= AIM OF THE TASK =
Find every line of the listing below where "Dikili" appears, and copy it.

= GIVEN INFORMATION =
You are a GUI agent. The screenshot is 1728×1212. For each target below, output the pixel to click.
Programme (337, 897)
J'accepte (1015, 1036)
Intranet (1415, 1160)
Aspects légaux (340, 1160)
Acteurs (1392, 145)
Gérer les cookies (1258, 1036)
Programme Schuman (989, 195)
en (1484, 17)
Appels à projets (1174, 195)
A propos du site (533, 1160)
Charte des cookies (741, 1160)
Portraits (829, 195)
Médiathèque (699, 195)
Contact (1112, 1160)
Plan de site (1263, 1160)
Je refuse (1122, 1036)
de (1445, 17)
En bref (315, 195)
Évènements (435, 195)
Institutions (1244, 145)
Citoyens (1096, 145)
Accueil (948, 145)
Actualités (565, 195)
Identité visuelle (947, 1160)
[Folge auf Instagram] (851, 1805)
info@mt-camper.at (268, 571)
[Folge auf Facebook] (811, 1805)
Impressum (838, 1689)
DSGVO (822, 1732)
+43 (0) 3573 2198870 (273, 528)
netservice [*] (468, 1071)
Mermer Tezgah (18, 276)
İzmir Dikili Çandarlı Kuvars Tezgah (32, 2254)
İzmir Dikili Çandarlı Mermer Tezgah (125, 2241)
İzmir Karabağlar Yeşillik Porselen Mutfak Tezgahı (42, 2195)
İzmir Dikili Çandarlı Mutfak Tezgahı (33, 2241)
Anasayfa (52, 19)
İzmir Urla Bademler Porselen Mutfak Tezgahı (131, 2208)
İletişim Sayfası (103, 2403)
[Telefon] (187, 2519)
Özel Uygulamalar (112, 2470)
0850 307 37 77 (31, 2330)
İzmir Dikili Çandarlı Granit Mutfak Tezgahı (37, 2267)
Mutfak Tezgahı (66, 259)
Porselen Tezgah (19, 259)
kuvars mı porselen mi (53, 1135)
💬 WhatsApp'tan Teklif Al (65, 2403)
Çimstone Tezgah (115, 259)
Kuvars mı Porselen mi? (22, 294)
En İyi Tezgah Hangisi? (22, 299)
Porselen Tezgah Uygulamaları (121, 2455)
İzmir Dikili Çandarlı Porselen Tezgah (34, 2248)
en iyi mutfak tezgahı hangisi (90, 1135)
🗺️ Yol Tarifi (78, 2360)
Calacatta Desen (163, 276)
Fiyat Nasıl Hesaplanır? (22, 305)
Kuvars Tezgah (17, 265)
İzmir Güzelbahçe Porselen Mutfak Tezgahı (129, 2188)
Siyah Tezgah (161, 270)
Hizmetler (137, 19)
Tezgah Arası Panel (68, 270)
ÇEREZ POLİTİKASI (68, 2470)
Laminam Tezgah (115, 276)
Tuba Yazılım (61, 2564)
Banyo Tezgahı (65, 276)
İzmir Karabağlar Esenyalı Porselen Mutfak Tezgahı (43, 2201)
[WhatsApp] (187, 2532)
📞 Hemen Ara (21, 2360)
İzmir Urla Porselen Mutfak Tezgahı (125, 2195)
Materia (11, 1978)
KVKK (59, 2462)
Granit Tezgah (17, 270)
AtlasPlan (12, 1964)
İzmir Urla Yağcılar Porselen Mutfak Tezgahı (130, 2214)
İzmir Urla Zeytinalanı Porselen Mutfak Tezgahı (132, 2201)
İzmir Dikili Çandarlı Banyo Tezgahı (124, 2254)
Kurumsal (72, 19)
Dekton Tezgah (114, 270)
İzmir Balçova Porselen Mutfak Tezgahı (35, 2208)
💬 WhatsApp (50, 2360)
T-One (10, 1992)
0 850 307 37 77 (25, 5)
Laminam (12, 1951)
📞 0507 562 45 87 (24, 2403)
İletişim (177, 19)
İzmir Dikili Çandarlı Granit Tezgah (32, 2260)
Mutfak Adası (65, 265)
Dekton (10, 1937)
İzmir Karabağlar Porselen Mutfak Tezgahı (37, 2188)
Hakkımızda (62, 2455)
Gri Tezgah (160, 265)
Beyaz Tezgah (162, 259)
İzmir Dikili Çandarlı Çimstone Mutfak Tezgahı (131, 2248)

= SOLUTION =
İzmir Dikili Çandarlı Kuvars Tezgah (32, 2254)
İzmir Dikili Çandarlı Mermer Tezgah (125, 2241)
İzmir Dikili Çandarlı Mutfak Tezgahı (33, 2241)
İzmir Dikili Çandarlı Granit Mutfak Tezgahı (37, 2267)
İzmir Dikili Çandarlı Porselen Tezgah (34, 2248)
İzmir Dikili Çandarlı Banyo Tezgahı (124, 2254)
İzmir Dikili Çandarlı Granit Tezgah (32, 2260)
İzmir Dikili Çandarlı Çimstone Mutfak Tezgahı (131, 2248)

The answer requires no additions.